Mentre aumenta questo peso ideologico si riducono i temi di contenuto umanistici e sociali che sono quelli che consentono agli studenti di acquisire le conoscenze necessarie per interpretare il mondo e la società. Nel caso dei figli della classe operaia, quelle capacità critiche che ci permettono di capire il perché delle nostre condizioni sociali, lo sfruttamento che subiamo, ecc. e che ci ha permesso di forgiare i nostri diritti collettivi.
 
Il rinforzo delle materie strumentali cerca una formazione strumentale basata sul "saper fare" per "migliorare l'impiegabilità", contro l'idea dell'insegnamento integrale delle conoscenze.
 
Si pone come grande obiettivo l'apprendimento della lingua inglese, cioè, della lingua internazionale del capitalismo.
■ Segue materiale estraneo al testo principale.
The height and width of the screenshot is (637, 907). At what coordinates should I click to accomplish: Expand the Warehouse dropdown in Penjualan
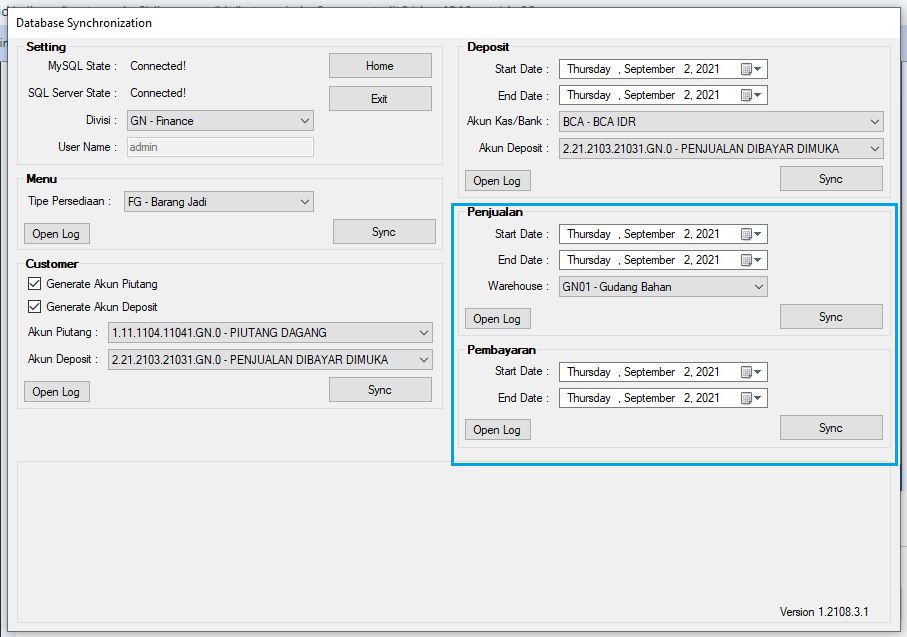click(x=759, y=287)
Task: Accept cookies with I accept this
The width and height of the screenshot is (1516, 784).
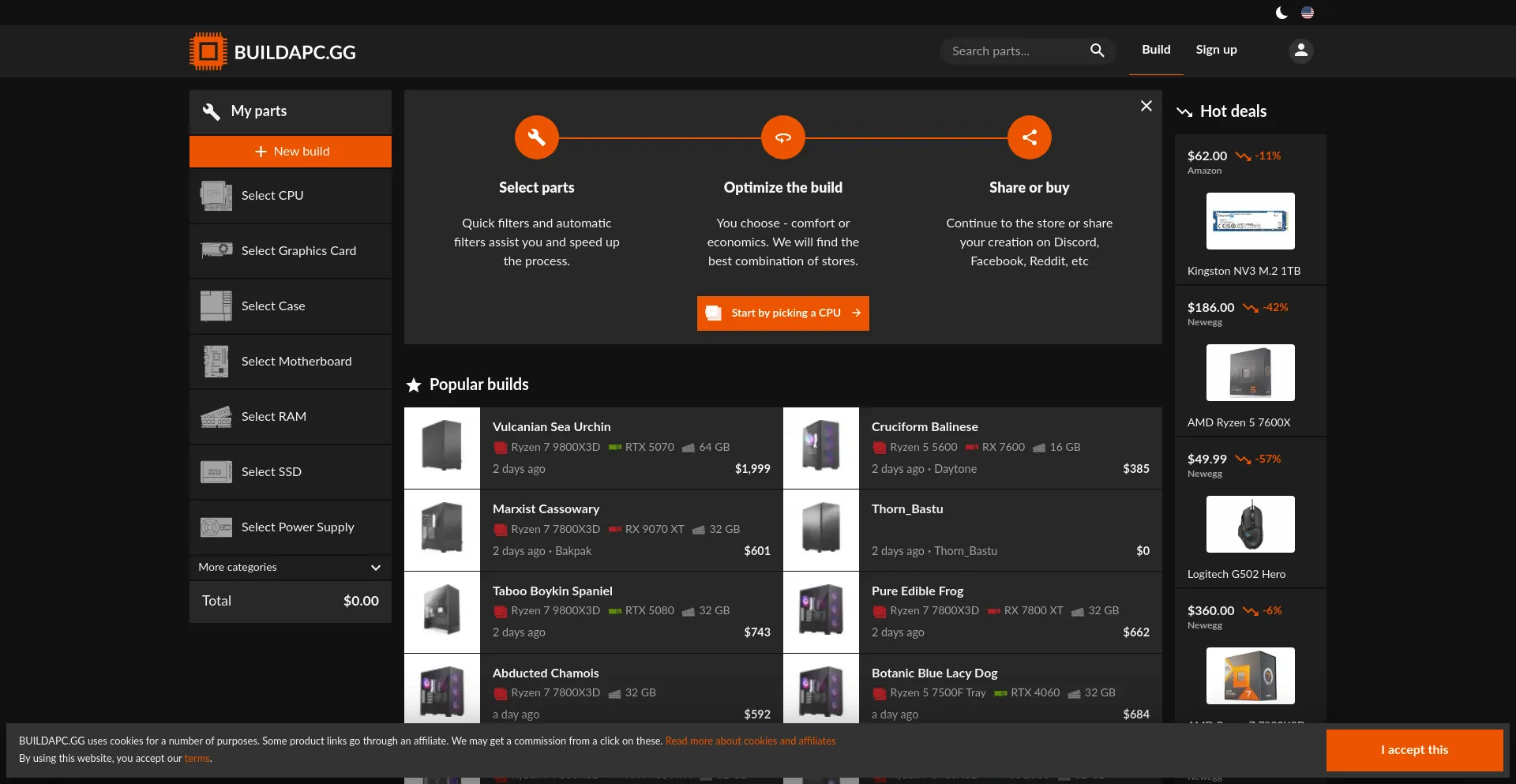Action: click(x=1414, y=750)
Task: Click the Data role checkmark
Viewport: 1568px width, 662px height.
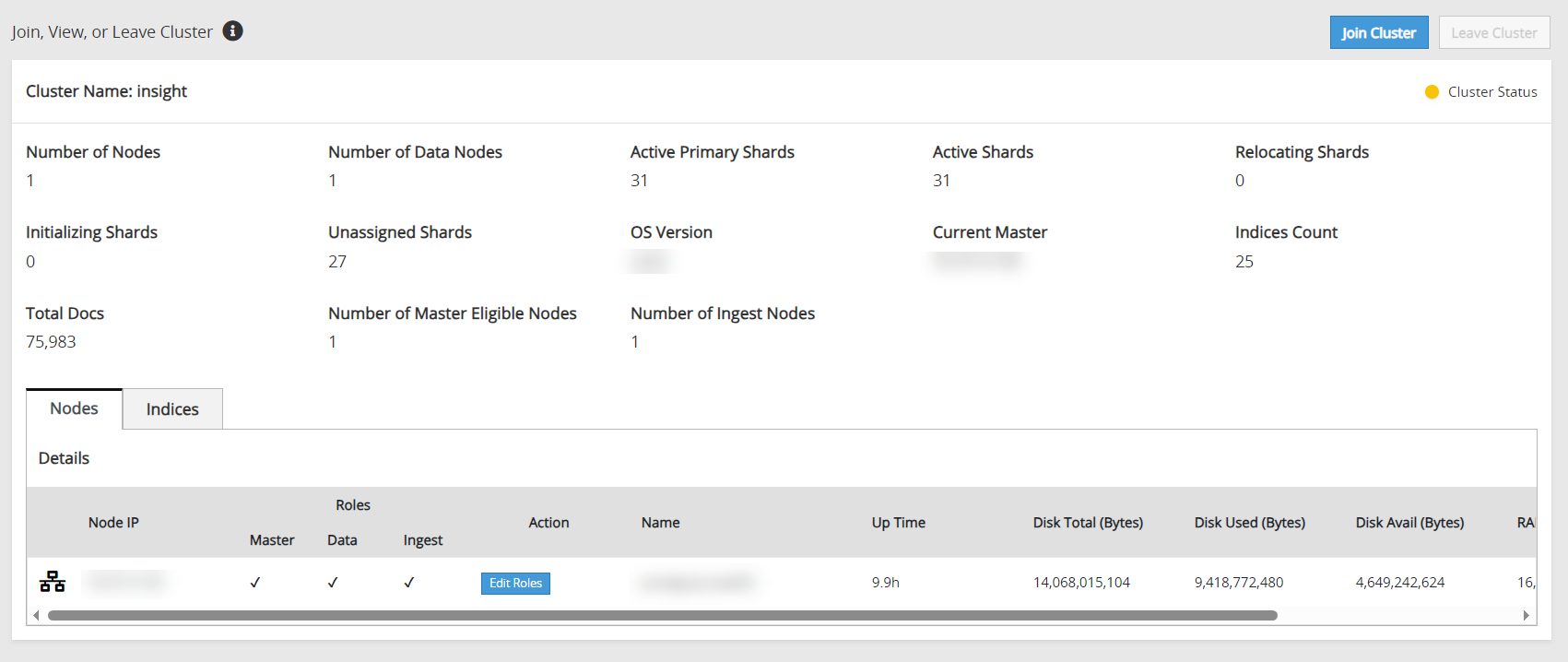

Ma questo è a beneficio solo degli studenti borghesi che aspirano a posti direttivi in multinazionali: per i giovani lavoratori l'inglese normalmente è utile nei luoghi di lavoro solo per lavorare come cameriere.
 
Manodopera a basso costo per l'imprenditore. Si introduce la FP dual, manodopera a basso costo per le imprese e rinuncia alla formazione accademica integrale degli studenti. Gli studenti potranno passare fino al 70% del tempo di studio nell'impresa. Saranno quindi schiavi nelle mani dell'imprenditore. A livello ideologico la conclusione è chiara: il sistema educativo deve soddisfare le esigenze delle imprese (tanto è vero che le imprese stesse progetteranno e implementeranno la formazione professionale), non le esigenze dei lavoratori.
 
Come l'insegnante, lo studente e i genitori, possono beneficiare di questa legge?
 
In nulla. Si tratta di una legge che porrà l'istruzione pubblica in mani private. Ci sarà meno lavoro per gli insegnanti, peggiori condizioni di lavoro e molta meno democrazia, meno del poco che c'è oggi. Si creeranno scuole di seria A per i figli della borghesia e scuole di serie B per i figli della classe operaia.
 
Quest'ultimi vedranno la loro qualità ridotta al minimo; vi sarà se possibile ancora più sovraffollamento, meno risorse, ecc. Le costanti prove di valutazione porranno al sistema scolastico e agli studenti nella necessità di superare le prove (preparazione agli esami) e l'apprendimento rimarrà in secondo piano. In definitiva peggiore istruzione pubblica e gestita come una società in cui prevalgono il profitto imprenditoriale e non l'istruzione dello studente.
 
Solo tagli all'istruzione?
 
No, i tagli sociali sono un attacco generalizzato della borghesia (classe sociale che ci opprime attraverso il governo di turno) contro tutti i diritti sociali dei settori di classe operaia e settori popolari: il diritto alla salute, all'istruzione, al lavoro, alle pensioni, agli aiuti ai dipendenti, al salario, all'alloggio, alla contrattazione collettiva, ecc.
 
Questo è ciò che nell'ultimo secolo e mezzo si chiama lotta di classe e non è scomparsa ma al contrario va aumentando. Il problema non è quindi un partito o l'altro, di destra o di sinistra, tutti i partiti borghesi difendono la loro classe sociale. Dobbiamo parlare di partiti della borghesia e di partiti della classe operaia. Il PCPE difende la classe operaia e i settori popolari ed è attraverso la lotta di classe che intenderemo tutti i tagli sociali.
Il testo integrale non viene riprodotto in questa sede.